Também não é verdade que alguém possa parecer autista. Primeiro, porque não há um fenótipo que permita identificar os autistas – como acontece nos casos de síndrome de Down. Segundo, que o autismo se manifesta de formas múltiplas, infinitas. Há tantas manifestações de autismo quanto autistas no mundo, cada um à sua maneira. É por isso que chamam o autismo de espectro. O nome médico desta condição é Transtorno do Espectro Autista (TEA).

 

Com mais habilidades sociais, mulheres costumam ser menos diagnosticadas que homens

Um ponto de atenção importante sobre o livro é que, na época em que Julie foi diagnosticada, ainda se utilizava a classificação como síndrome de Asperger. Atualmente, no entanto, este diagnóstico caiu em desuso e é considerado apenas como parte do espectro autista. Quem, no passado, foi diagnosticado com síndrome de Asperger, hoje é simplesmente chamado de autista. A classificação atual do autismo considera três níveis. Os antigos Asperger são hoje considerados autistas de nível 1, que é o grau que menos precisa de suporte.

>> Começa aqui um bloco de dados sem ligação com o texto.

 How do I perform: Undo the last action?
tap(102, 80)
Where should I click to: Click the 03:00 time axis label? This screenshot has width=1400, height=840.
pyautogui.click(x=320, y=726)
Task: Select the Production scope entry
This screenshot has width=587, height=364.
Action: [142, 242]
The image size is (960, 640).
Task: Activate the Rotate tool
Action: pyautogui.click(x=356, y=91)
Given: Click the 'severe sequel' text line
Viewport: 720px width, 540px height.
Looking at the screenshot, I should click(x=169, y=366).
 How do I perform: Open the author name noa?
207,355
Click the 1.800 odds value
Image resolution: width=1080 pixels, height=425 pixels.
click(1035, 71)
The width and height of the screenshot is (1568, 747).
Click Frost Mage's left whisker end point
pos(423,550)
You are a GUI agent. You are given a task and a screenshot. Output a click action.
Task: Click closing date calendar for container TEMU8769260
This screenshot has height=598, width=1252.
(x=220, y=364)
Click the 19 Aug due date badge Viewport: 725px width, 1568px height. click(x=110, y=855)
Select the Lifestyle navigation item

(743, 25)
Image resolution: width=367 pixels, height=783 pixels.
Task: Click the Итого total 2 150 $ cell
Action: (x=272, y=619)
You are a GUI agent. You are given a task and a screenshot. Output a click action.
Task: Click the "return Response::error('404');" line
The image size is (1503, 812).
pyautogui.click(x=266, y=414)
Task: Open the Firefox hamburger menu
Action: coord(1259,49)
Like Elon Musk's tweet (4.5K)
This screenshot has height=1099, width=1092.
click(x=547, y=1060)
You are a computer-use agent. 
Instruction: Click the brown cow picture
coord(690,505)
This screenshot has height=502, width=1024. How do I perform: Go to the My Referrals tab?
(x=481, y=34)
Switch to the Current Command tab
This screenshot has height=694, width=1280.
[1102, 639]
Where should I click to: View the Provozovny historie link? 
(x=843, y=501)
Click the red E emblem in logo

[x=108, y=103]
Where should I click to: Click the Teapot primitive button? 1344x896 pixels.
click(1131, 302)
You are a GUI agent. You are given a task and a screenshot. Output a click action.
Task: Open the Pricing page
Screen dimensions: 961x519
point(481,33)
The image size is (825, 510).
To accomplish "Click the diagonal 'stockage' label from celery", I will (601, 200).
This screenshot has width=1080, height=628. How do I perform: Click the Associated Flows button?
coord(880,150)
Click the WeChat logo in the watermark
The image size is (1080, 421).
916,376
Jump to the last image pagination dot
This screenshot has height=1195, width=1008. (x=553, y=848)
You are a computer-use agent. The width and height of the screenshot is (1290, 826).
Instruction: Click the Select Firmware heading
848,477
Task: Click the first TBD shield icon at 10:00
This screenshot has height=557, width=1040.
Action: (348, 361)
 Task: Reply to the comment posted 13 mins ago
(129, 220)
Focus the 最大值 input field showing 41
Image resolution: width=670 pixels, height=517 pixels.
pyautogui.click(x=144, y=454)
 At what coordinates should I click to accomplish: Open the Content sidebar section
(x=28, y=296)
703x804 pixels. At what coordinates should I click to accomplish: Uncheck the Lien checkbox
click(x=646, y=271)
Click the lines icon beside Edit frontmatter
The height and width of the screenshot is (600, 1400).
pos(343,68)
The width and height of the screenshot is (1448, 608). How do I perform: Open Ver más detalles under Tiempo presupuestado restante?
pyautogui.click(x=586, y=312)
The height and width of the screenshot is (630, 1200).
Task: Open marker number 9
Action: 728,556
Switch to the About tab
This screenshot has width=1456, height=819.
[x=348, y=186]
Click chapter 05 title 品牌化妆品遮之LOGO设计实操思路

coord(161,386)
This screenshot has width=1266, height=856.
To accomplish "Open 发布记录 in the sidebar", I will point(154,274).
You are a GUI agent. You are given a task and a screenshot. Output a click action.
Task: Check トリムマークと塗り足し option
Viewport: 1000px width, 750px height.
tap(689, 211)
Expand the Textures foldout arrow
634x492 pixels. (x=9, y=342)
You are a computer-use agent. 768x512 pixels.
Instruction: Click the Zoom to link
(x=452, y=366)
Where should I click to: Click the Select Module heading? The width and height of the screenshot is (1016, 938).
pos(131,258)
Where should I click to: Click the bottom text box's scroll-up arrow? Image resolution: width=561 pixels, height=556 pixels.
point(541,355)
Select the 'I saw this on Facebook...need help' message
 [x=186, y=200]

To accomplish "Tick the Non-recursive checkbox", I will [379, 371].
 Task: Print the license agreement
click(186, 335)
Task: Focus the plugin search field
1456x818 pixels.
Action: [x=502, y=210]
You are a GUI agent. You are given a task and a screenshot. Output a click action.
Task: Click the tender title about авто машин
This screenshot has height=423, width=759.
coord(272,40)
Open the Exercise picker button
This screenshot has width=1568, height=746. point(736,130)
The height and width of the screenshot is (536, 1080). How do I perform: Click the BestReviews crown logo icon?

Outro ponto é que, justamente por exigir menos suporte, pode ser mais difícil para pessoas com autismo de nível 1 receberem o diagnóstico. No caso de Julie, entra mais um agravante: mulheres são subdiagnosticadas. Atualmente, considera-se que 1 a cada 36 crianças é autista. Mulheres são mais estimuladas a desenvolverem suas habilidades sociais e são mais propensas a disfarçar suas manifestações do autismo, mesmo que sofram crises intensas ao chegar em casa. Para cada quatro meninos com diagnóstico, há apenas uma menina.

No livro, são citados vários episódios em que desacreditam que ela seja autista porque consegue olhar nos olhos dos outros. Esta é sim uma característica do autismo e um ponto de observação para mães e pais ao longo do desenvolvimento dos filhos na infância. Porém, nenhuma característica vale para todo autista. Cada um é único e manifesta o transtorno à sua maneira. Além de invisível, o autismo é múltiplo. Precisamos estar abertos para compreendê-lo em todas as suas formas.

A obra é indicada como referência por influenciadores com TEA, como o adolescente Pedro Melim, a neurobióloga Ju Maia e o psicólogo Lucas Pontes.

Publicado no Brasil em 2017, “A Diferença Invisível” está disponível nas principais livrarias e plataformas digitais. No site da editora, o preço sugerido é de R$ 64,90 para a versão física e R$ 45,90 para a digital.